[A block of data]
---

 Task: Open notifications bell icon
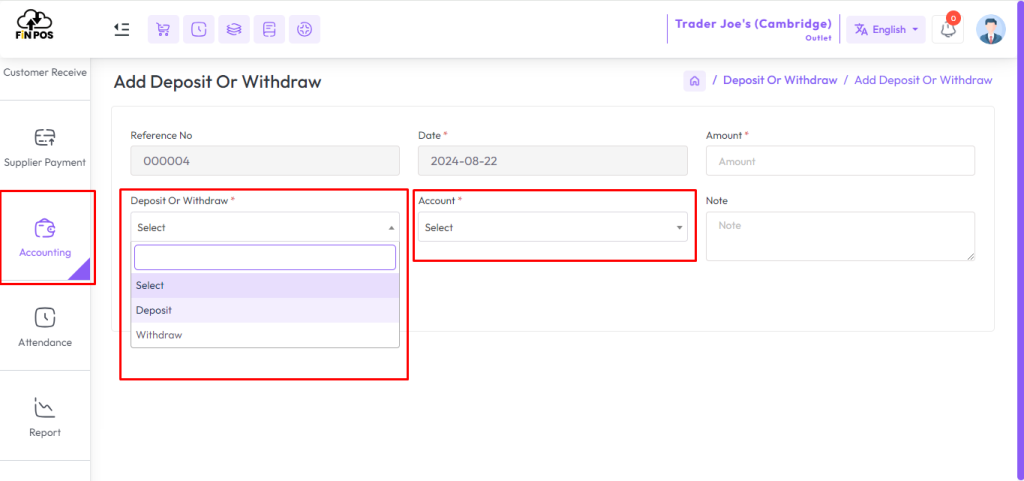pyautogui.click(x=948, y=29)
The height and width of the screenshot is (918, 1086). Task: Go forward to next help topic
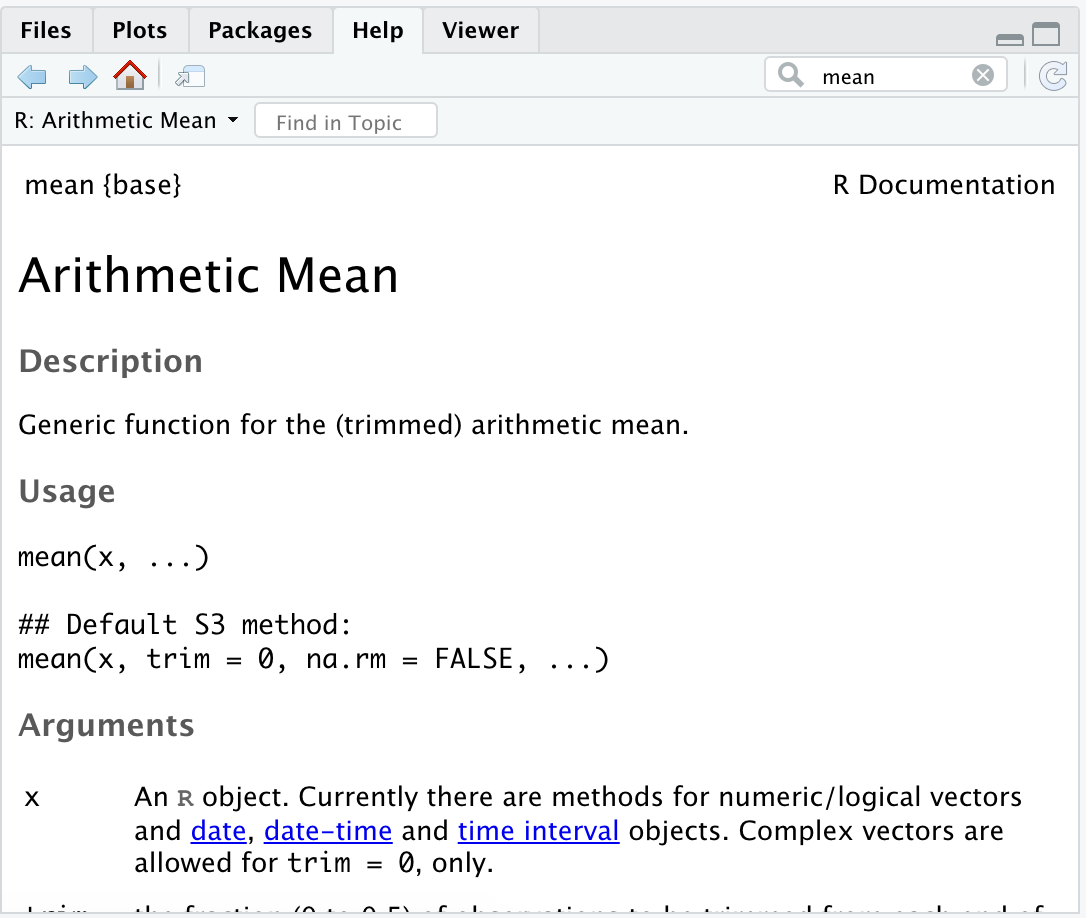[x=82, y=76]
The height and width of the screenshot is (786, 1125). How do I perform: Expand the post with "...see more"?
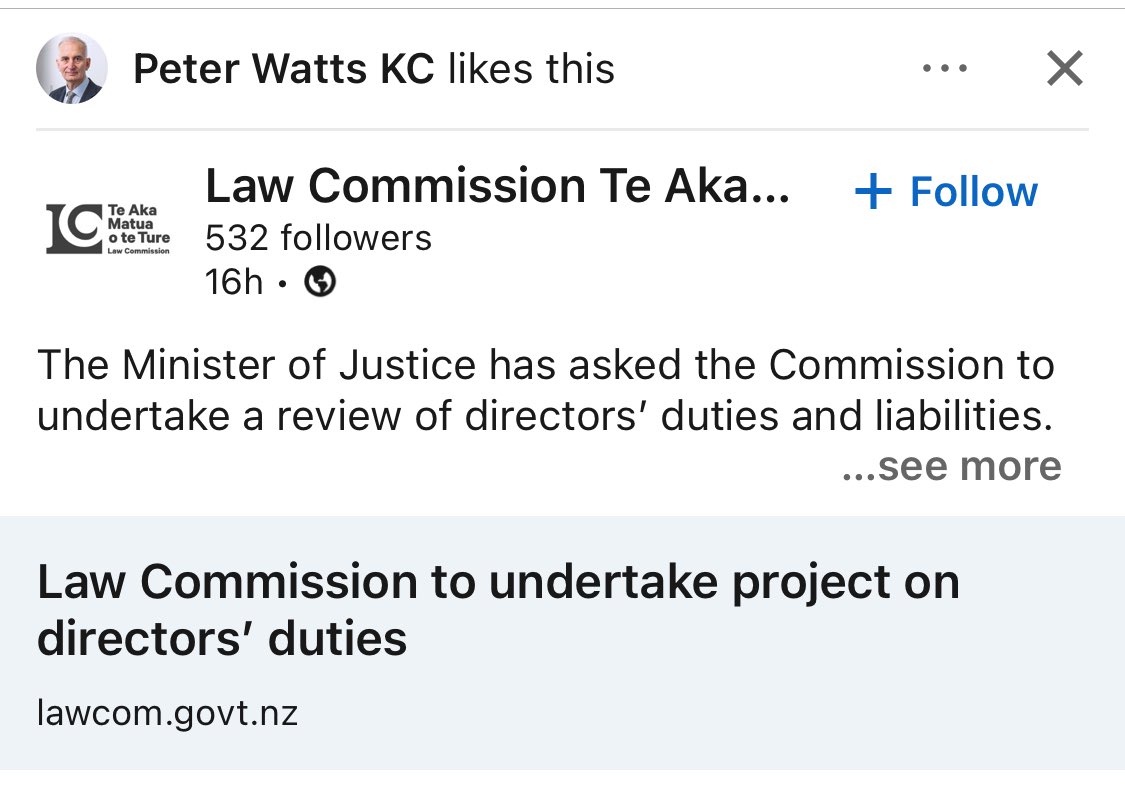point(951,466)
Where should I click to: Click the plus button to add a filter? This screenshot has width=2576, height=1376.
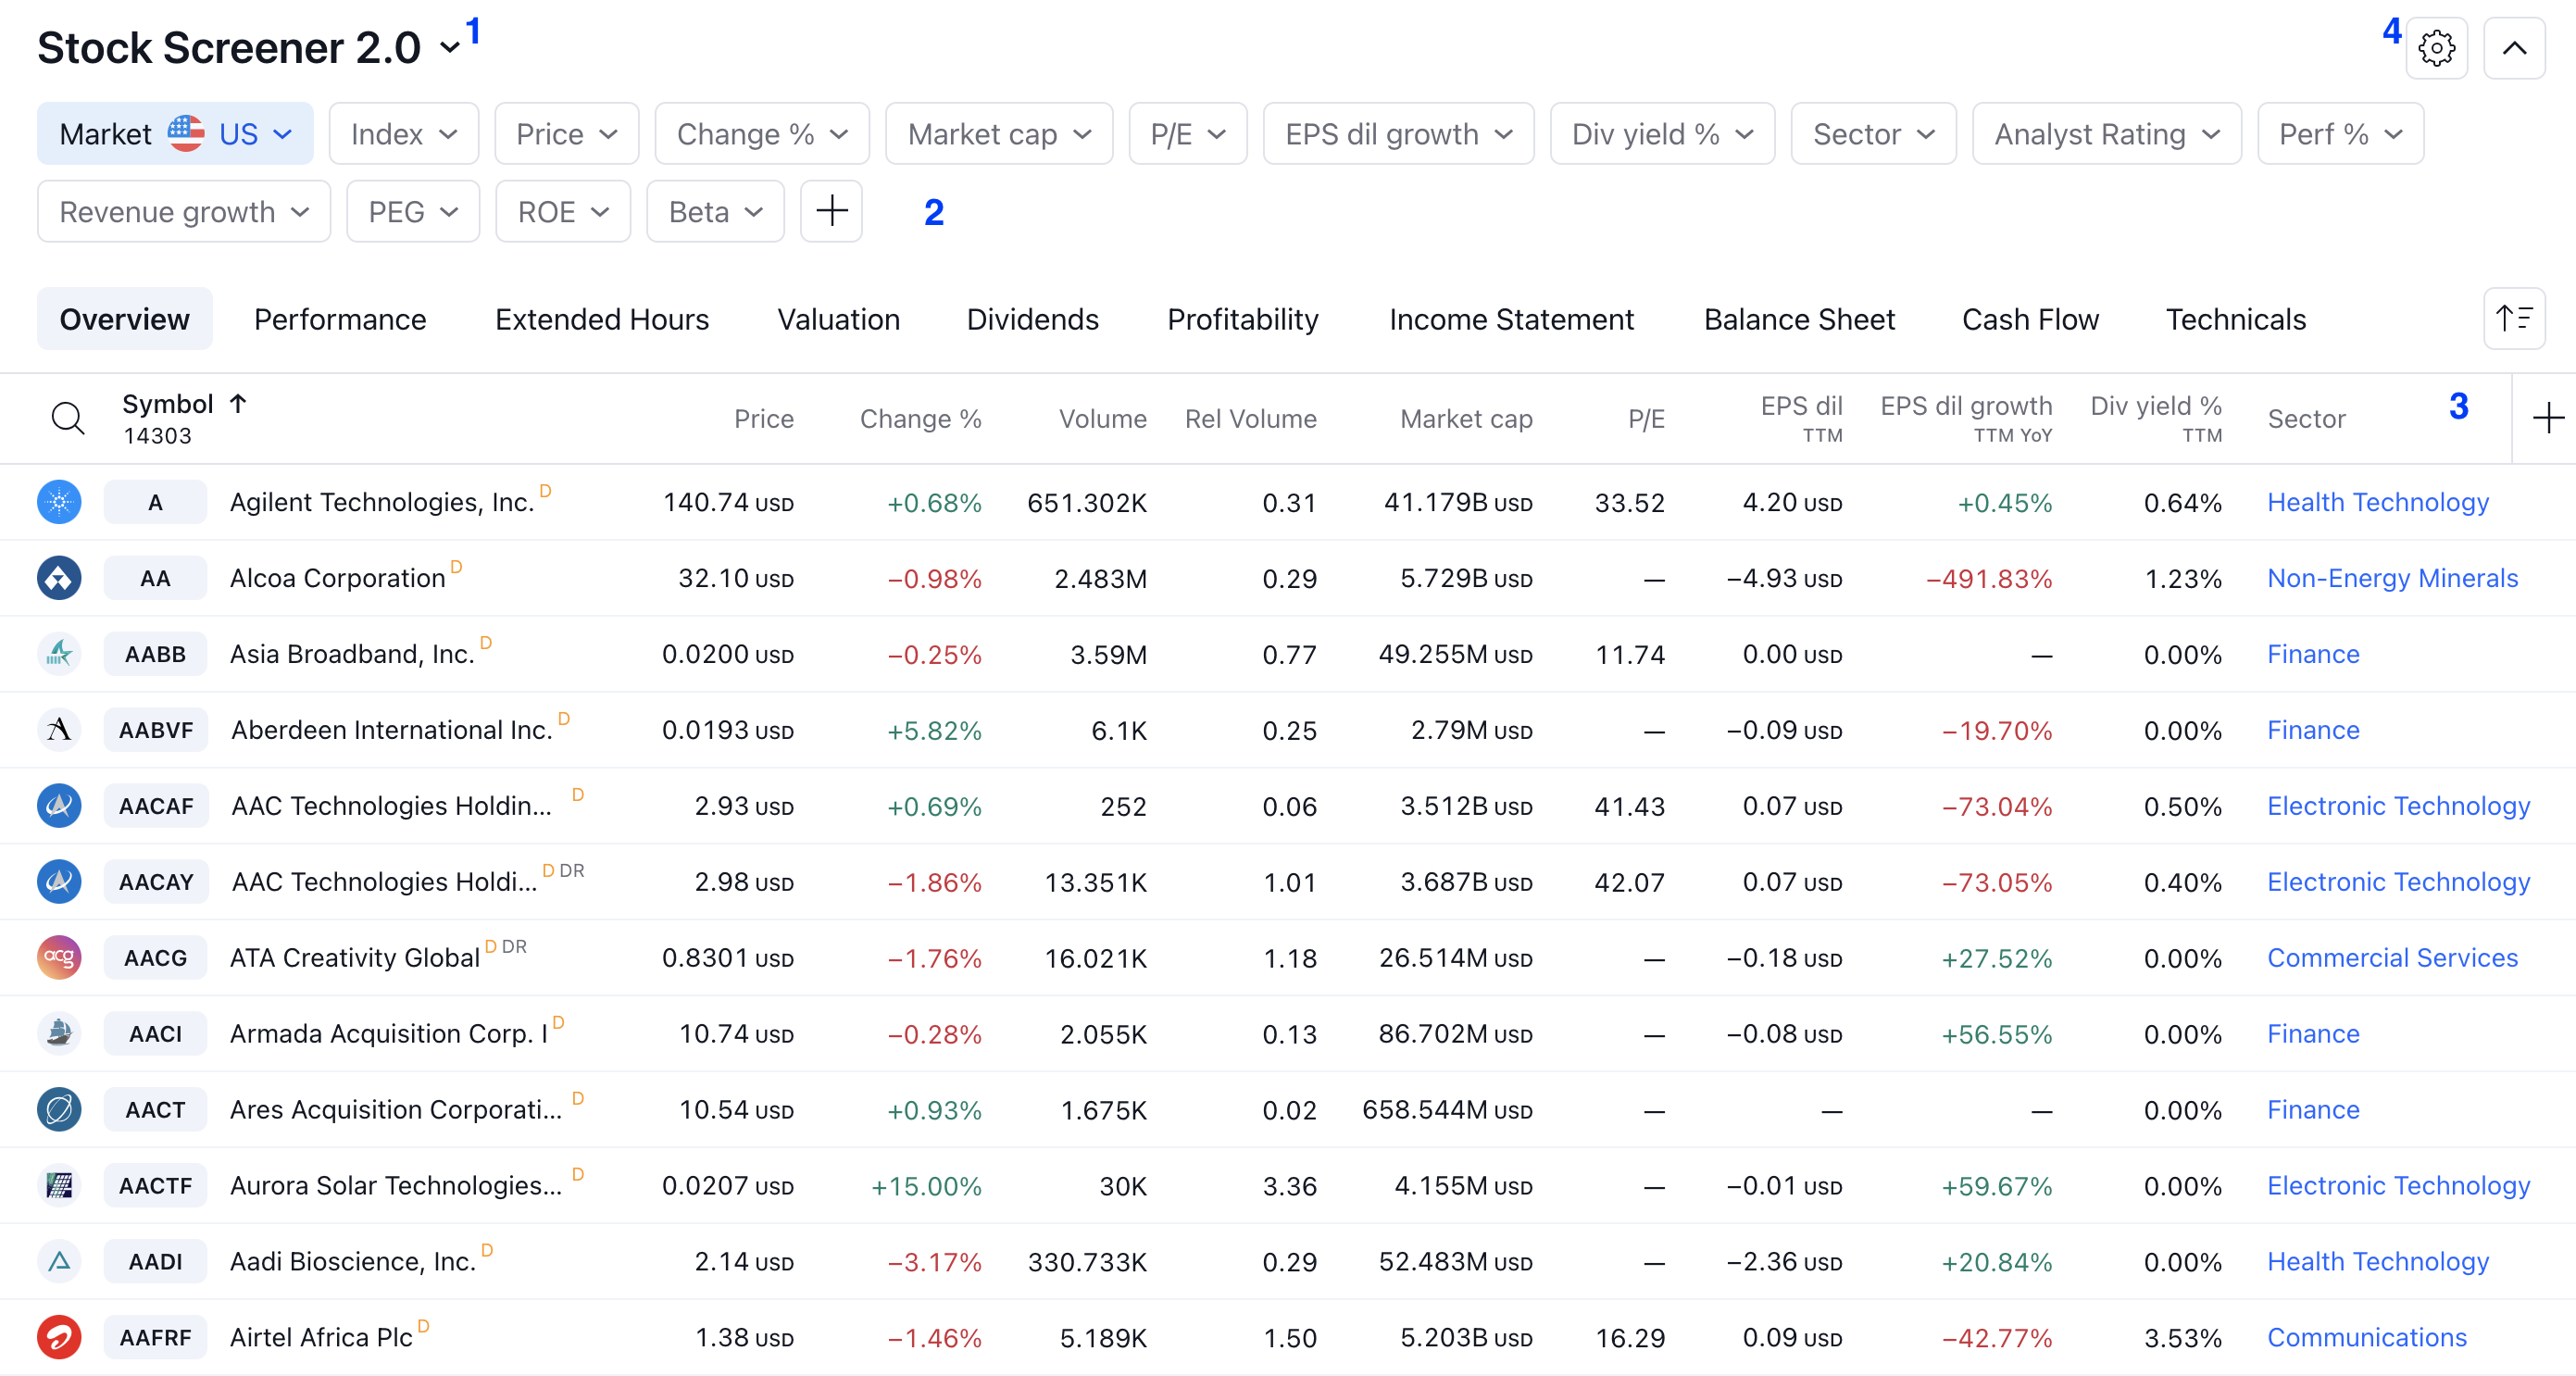point(831,211)
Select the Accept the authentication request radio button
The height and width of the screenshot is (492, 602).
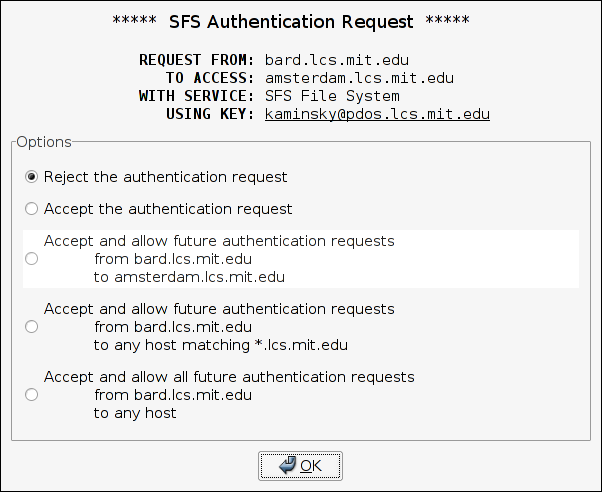[x=32, y=209]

---

From the first line of the entries up to and including the line with "point(831,211)", swap "screenshot" for "image" and leave everything else as it is. Don't include the pictures in your answer.

RESPONSE >>
 Task: Open notifications bell icon
pyautogui.click(x=948, y=29)
The height and width of the image is (918, 1086). Task: Go forward to next help topic
[x=82, y=76]
The height and width of the image is (786, 1125). How do I perform: Expand the post with "...see more"?
point(951,466)
Where should I click to: Click the plus button to add a filter? This image has width=2576, height=1376.
point(831,211)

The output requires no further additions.